Exercise objective – Reproduce each of the following records verbatim, keeping every line as it appears.

═════ Supplied data

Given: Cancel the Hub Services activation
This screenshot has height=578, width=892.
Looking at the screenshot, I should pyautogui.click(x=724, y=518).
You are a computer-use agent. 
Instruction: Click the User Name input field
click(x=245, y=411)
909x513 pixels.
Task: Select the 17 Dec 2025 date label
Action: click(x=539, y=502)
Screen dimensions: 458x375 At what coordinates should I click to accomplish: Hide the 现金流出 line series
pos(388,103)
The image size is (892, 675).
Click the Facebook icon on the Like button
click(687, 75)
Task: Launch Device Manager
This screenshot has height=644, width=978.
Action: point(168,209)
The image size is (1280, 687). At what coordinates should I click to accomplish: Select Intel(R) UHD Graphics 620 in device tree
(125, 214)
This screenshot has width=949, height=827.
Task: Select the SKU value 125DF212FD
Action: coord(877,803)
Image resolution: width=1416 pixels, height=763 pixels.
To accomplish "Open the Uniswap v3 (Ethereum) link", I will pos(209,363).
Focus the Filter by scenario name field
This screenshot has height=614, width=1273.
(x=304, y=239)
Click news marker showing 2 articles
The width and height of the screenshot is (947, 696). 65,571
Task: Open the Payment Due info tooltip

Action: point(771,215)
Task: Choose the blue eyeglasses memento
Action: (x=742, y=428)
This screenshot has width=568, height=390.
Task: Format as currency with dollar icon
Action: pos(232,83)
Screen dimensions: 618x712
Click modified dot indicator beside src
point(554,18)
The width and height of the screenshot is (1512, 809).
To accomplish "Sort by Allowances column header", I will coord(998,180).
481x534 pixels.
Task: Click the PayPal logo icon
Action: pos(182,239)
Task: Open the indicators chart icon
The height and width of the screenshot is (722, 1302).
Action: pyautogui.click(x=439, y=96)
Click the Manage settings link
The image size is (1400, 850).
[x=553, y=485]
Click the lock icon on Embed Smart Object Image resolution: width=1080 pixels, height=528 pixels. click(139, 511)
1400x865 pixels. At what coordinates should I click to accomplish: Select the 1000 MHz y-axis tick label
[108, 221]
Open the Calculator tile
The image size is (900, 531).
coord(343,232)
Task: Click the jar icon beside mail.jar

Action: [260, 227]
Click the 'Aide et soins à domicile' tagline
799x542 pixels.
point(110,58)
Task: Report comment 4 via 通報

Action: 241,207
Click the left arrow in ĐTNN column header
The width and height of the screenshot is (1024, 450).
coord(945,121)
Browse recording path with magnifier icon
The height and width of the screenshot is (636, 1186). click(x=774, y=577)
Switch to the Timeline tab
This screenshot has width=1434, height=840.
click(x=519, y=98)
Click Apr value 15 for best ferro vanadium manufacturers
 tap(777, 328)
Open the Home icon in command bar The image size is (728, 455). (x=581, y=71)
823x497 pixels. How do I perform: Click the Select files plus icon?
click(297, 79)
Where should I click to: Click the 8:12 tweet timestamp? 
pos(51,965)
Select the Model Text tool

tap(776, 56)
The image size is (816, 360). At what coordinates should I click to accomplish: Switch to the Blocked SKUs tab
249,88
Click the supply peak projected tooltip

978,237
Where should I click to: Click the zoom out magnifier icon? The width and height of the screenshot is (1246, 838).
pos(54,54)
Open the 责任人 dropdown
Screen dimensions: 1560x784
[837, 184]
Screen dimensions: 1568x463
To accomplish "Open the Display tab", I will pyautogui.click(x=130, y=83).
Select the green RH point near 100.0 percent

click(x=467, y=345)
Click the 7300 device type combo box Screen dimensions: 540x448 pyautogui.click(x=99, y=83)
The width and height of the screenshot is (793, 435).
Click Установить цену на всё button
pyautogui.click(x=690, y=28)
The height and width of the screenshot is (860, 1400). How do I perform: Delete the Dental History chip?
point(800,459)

══════════

Solution to the exercise –
Given: Cancel the Hub Services activation
This screenshot has height=578, width=892.
Looking at the screenshot, I should pyautogui.click(x=724, y=518).
You are a computer-use agent. 
Instruction: Click the User Name input field
click(x=245, y=411)
909x513 pixels.
Task: Select the 17 Dec 2025 date label
Action: click(x=539, y=502)
Screen dimensions: 458x375 At what coordinates should I click to accomplish: Hide the 现金流出 line series
pos(388,103)
The image size is (892, 675).
Click the Facebook icon on the Like button
click(687, 75)
Task: Launch Device Manager
This screenshot has height=644, width=978.
Action: point(168,209)
The image size is (1280, 687). At what coordinates should I click to accomplish: Select Intel(R) UHD Graphics 620 in device tree
(125, 214)
This screenshot has width=949, height=827.
Task: Select the SKU value 125DF212FD
Action: coord(877,803)
Image resolution: width=1416 pixels, height=763 pixels.
To accomplish "Open the Uniswap v3 (Ethereum) link", I will pos(209,363).
Focus the Filter by scenario name field
This screenshot has height=614, width=1273.
(x=304, y=239)
Click news marker showing 2 articles
The width and height of the screenshot is (947, 696). 65,571
Task: Open the Payment Due info tooltip

Action: point(771,215)
Task: Choose the blue eyeglasses memento
Action: (x=742, y=428)
This screenshot has width=568, height=390.
Task: Format as currency with dollar icon
Action: pos(232,83)
Screen dimensions: 618x712
Click modified dot indicator beside src
point(554,18)
The width and height of the screenshot is (1512, 809).
To accomplish "Sort by Allowances column header", I will coord(998,180).
481x534 pixels.
Task: Click the PayPal logo icon
Action: pos(182,239)
Task: Open the indicators chart icon
The height and width of the screenshot is (722, 1302).
Action: pyautogui.click(x=439, y=96)
Click the Manage settings link
The image size is (1400, 850).
[x=553, y=485]
Click the lock icon on Embed Smart Object Image resolution: width=1080 pixels, height=528 pixels. click(139, 511)
1400x865 pixels. At what coordinates should I click to accomplish: Select the 1000 MHz y-axis tick label
[108, 221]
Open the Calculator tile
The image size is (900, 531).
coord(343,232)
Task: Click the jar icon beside mail.jar

Action: [260, 227]
Click the 'Aide et soins à domicile' tagline
799x542 pixels.
point(110,58)
Task: Report comment 4 via 通報

Action: 241,207
Click the left arrow in ĐTNN column header
The width and height of the screenshot is (1024, 450).
coord(945,121)
Browse recording path with magnifier icon
The height and width of the screenshot is (636, 1186). click(x=774, y=577)
Switch to the Timeline tab
This screenshot has width=1434, height=840.
click(x=519, y=98)
Click Apr value 15 for best ferro vanadium manufacturers
 tap(777, 328)
Open the Home icon in command bar The image size is (728, 455). (x=581, y=71)
823x497 pixels. How do I perform: Click the Select files plus icon?
click(297, 79)
Where should I click to: Click the 8:12 tweet timestamp? 
pos(51,965)
Select the Model Text tool

tap(776, 56)
The image size is (816, 360). At what coordinates should I click to accomplish: Switch to the Blocked SKUs tab
249,88
Click the supply peak projected tooltip

978,237
Where should I click to: Click the zoom out magnifier icon? The width and height of the screenshot is (1246, 838).
pos(54,54)
Open the 责任人 dropdown
Screen dimensions: 1560x784
[837, 184]
Screen dimensions: 1568x463
To accomplish "Open the Display tab", I will pyautogui.click(x=130, y=83).
Select the green RH point near 100.0 percent

click(x=467, y=345)
Click the 7300 device type combo box Screen dimensions: 540x448 pyautogui.click(x=99, y=83)
The width and height of the screenshot is (793, 435).
Click Установить цену на всё button
pyautogui.click(x=690, y=28)
The height and width of the screenshot is (860, 1400). How do I perform: Delete the Dental History chip?
point(800,459)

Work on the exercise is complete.